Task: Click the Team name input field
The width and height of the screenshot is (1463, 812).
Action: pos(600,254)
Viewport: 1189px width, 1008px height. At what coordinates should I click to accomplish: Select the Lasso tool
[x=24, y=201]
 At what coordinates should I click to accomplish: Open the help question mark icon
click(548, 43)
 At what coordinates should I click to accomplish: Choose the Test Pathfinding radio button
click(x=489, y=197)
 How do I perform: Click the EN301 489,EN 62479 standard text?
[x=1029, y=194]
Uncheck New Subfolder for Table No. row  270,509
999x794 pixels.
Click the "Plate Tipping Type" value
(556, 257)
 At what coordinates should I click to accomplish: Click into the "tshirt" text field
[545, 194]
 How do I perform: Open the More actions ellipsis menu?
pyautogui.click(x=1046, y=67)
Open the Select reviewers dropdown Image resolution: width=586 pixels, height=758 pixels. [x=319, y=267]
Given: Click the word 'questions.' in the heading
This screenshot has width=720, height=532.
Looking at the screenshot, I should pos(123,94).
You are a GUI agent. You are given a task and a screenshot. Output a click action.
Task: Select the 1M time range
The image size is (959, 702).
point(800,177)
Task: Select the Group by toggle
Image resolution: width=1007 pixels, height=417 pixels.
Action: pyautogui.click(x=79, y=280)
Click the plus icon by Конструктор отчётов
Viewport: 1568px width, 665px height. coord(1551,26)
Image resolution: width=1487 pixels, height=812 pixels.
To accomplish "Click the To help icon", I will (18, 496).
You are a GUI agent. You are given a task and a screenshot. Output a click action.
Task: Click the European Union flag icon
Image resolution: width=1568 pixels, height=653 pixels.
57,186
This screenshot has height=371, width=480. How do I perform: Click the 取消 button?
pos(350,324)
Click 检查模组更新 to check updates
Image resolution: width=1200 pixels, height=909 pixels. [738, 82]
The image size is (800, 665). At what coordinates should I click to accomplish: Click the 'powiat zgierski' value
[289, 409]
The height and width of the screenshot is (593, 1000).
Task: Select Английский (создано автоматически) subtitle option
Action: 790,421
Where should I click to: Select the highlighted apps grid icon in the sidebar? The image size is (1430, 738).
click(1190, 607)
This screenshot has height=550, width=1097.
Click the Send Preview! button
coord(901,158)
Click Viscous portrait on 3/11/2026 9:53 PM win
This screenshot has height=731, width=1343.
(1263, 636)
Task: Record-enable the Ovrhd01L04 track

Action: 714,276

* * * * * * * * *

Return, word for word, the lines of the data above from the line with "999x794 pixels." through the line with "Task: Select the 1M time range", inclusive.

### Solution for this exercise
999x794 pixels.
Click the "Plate Tipping Type" value
(556, 257)
 At what coordinates should I click to accomplish: Click into the "tshirt" text field
[545, 194]
 How do I perform: Open the More actions ellipsis menu?
pyautogui.click(x=1046, y=67)
Open the Select reviewers dropdown Image resolution: width=586 pixels, height=758 pixels. [x=319, y=267]
Given: Click the word 'questions.' in the heading
This screenshot has width=720, height=532.
Looking at the screenshot, I should pos(123,94).
You are a GUI agent. You are given a task and a screenshot. Output a click action.
Task: Select the 1M time range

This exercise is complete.